A public hearing in a big city is apt to be a curious affair, simultaneously discouraging and heartening. The ones I know best are held in New York's City Hall, alternate Thursdays, on measures that require decision by the city's chief governing body, the Board of Estimate.
...Sometimes the sessions are calm and speedy; but often they are tumultuous and last not only all day, but far into the night.
...In one sense, the whole affair is exasperating. So many of the problems need never have arisen.
...So many of the conflicts would never occur if planners and other supposed experts understood in the least how cities work and respected those workings. Still other issues, it appears, involve forms of favoritism, deals or arbitrary administrative acts which outrage voters but for which they can find no effective place to point responsibility or seek repair. In many cases too (but not all), the hundreds of people who have lost a day's pay, or have made arrangements for care of their children, or have brought their children along and sit hour upon hour with youngsters fidgeting in their laps, are being hoaxed; it has all been decided before they are heard.


--Jane Jacobs, Ch. 21, The Death and Life of Great American Cities (1961)

Saturday, September 02, 2006

AY displacement? Rev. Daughtry is incredulous (and uninformed)

An article in the Courier-Life chain this week, headlined Atlantic Yards Shockwaves: Rent Hikes For Its Neighbors , summarizes the displacement issue as presented in the Draft Environmental Impact Statement:
Renters in unregulated buildings in Bedford Stuyvesant, Prospect Heights, Clinton Hill, Fort Greene and Gowanus may be forced to search for new digs if the controversial project comes to pass, the draft environmental impact statement (DEIS) for Forest City Ratner’s plan reveals.

- _GIVEN INFORMATION_
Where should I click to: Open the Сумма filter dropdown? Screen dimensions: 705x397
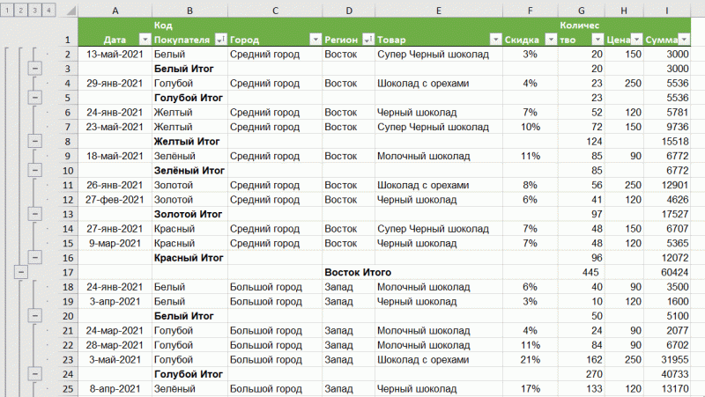[685, 40]
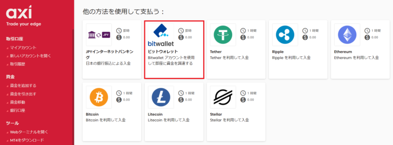
Task: Click the Axi logo in sidebar
Action: (19, 13)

- _PROBLEMS TO WORK ON_
(a) Reproduce the text passage from "A public hearing" up to and including "never have arisen.".
(b) Which neighborhoods does the text passage name as places where renters in unregulated buildings may be forced to search for new homes?
(c) According to the text passage, which body serves as New York's chief governing body and must decide the measures heard at City Hall?

- _TASK-BY-TASK RESULTS_
(a)
A public hearing in a big city is apt to be a curious affair, simultaneously discouraging and heartening. The ones I know best are held in New York's City Hall, alternate Thursdays, on measures that require decision by the city's chief governing body, the Board of Estimate.
...Sometimes the sessions are calm and speedy; but often they are tumultuous and last not only all day, but far into the night.
...In one sense, the whole affair is exasperating. So many of the problems need never have arisen.

(b) Bedford Stuyvesant, Prospect Heights, Clinton Hill, Fort Greene, Gowanus

(c) The Board of Estimate.